ブロッサにとっては、なんとも後味の悪い出来事だった。
「なんていうか。仲、良くないの?」
ブロッサは精一杯に言葉を選んでそう聞いた。
「あ。別に、悪いとか、そういうことは」
箸を拾いもせず、タツミは目を泳がせる。
「ただ、ええと俺、母とは血が繋がってないので、あんまり話したりとか、しないっていう」
「そうなんだ。親、再婚?」
「や、違、くて、その」
タツミはいわゆる“父が外に作った子”だ。
タツミがどうにも肩身の狭そうなのはそれが原因か、とブロッサは納得する。
一方で、子供にそんな思いをさせて父親はなにをしているのだろうと腹立たしさも感じた。

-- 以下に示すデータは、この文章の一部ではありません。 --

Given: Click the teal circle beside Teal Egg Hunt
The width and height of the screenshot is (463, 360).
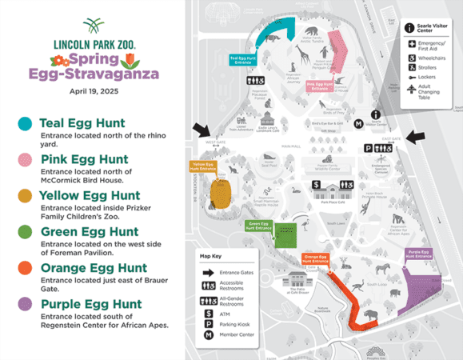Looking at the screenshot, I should (26, 124).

「お父さんは? タツミのお父さん、なにしてる人よ?」
「え。えっと、父は。あんまり家には帰ってこないので。俺、よく知らないというか」
実はもうずいぶん顔を合わせていない。たぶん仕事、なのだろうと思う。が、タツミは父の仕事も知らないし、父は母親以上によく分からない人だ。
「なにそれ」
ブロッサの発した呆れ声にタツミは肩をこわばらせる。
「あの、でも、別に、俺、そういうんじゃ」
おろおろと意味の分からない言葉をこぼす。
「俺、大丈夫で、だから、ほんとに、」
困った顔でタツミは言う。
だって家族がタツミに怒るのは、タツミの魔力が低くて家族の恥さらしなのがいけないのだ。とタツミは思う。
「俺、が悪くて、もっと、ちゃんと……」
尻すぼみになったまま、しばらく沈黙が流れる。
そしてブロッサのため息がもれた。
「タツミ」
「……はい」
名前を呼ばれ、タツミはさらに縮こまる。
「ご飯を食べたら、あんたの採寸、しよ」
「……俺、さい。え、さいす……?」
戸惑うタツミを見て、ブロッサはニヤリと笑う。
「タツミの紋衣。デザインができたら、次は採寸なの。せっかくカッコいいの描いたんだから、早く完成させたいでしょ」
早く食べてとせっつかれ、タツミは目を白黒させた。
20/03/31 工事しました。